Sun Jan 11, 2015, 09:23 PM
Jan 2015

1. It has been staring at the same (approx) 200,000 stars for its entire mission, looking for a slight and regular dimming by an eclipse of a planet which may only dim the star by a tiny fraction.

2. These stars are generally far, far away, certainly none are close to us.

3. Only a small percentage of these star systems will have an alignment such that planets orbiting the star so that such a little eclipse is possible from Kepler's viewpoint. Only those planetary systems are detectable by Kepler.

4. To find a perfect Earth analog (same mass star, same diameter planet, and same distance from star) it would take at least three transits (more than three years) to put it Kepler's possibles data base.

5. There is a selection bias with this method. Kepler can much more easily find large planets, and/or those close to their stars. The former block proportionally more of their host star's light and thus are more easily detected. The latter do the same, plus have shorter orbital periods so that more stellar transits can be observed which leaves less doubt in the measurements.

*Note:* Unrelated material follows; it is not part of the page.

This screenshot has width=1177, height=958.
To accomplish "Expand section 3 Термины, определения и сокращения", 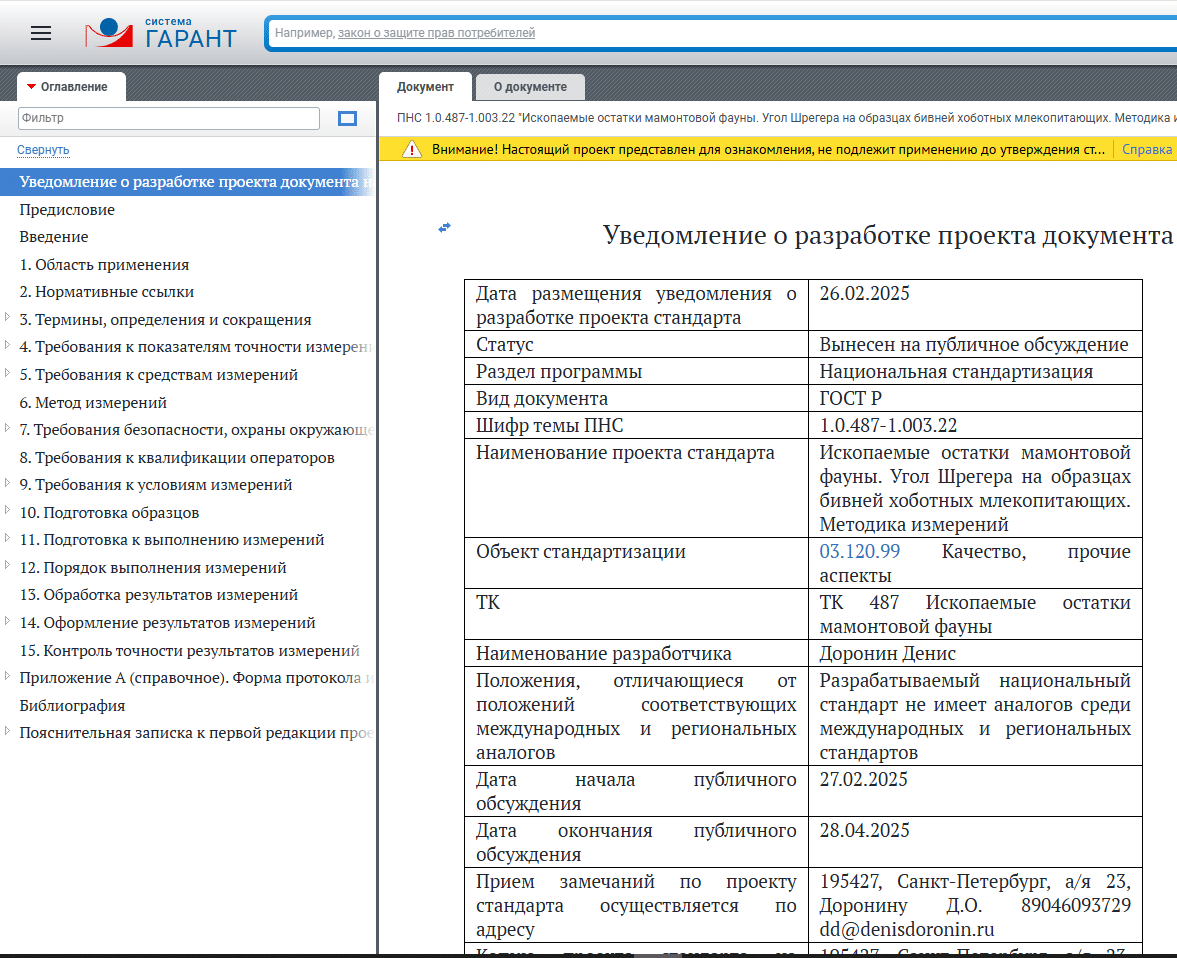I will [x=8, y=319].
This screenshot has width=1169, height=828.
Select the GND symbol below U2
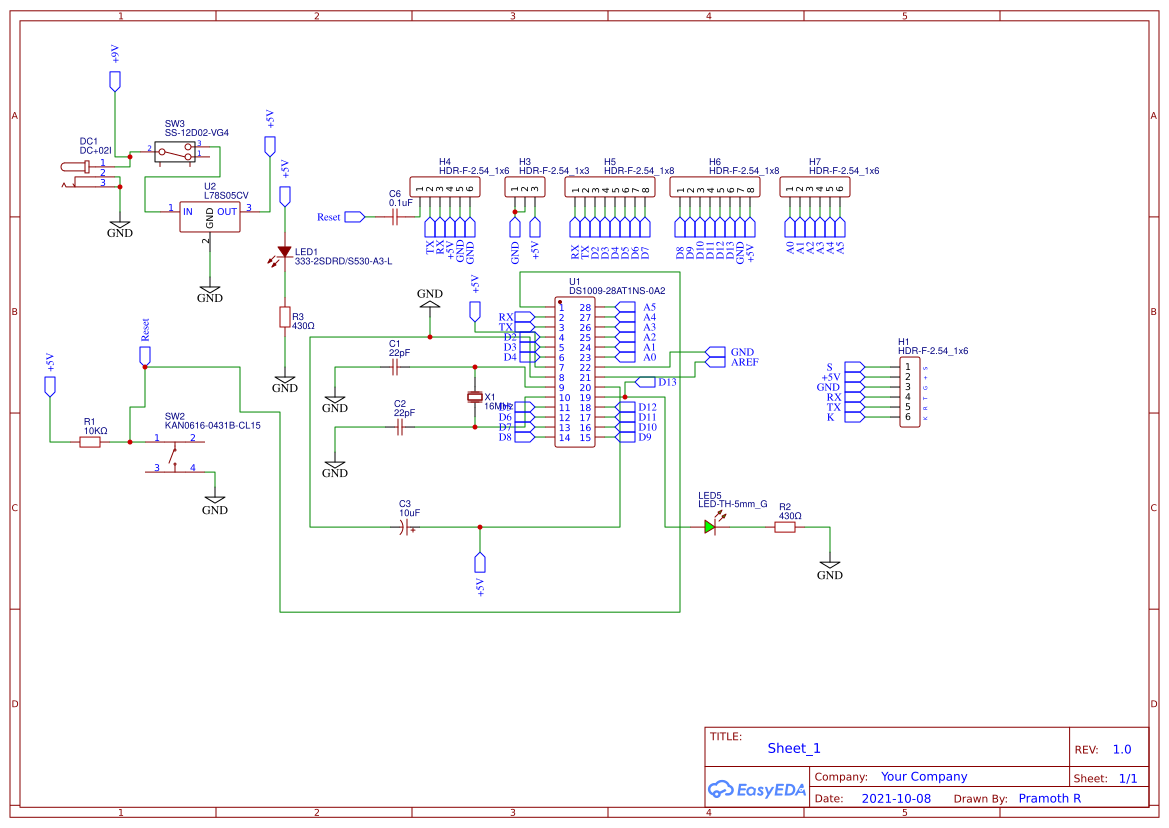pyautogui.click(x=209, y=290)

The Kepler space telescope has sadly failed, so its primary mission is now over. But it has many hundreds of putative planets in its data ready to be verified by other observations. (It's that damn science peer review thing. If only astronomy was like alternative medicine, astronomers could release the findings now. Alas, astronomy requires confirmation.)

I find it sad that Kepler lost two of its reaction wheels and can no longer point accurately. But the ground laid by Kepler will be fertile for future searches. And then there is all those many hundreds of unverified candidates.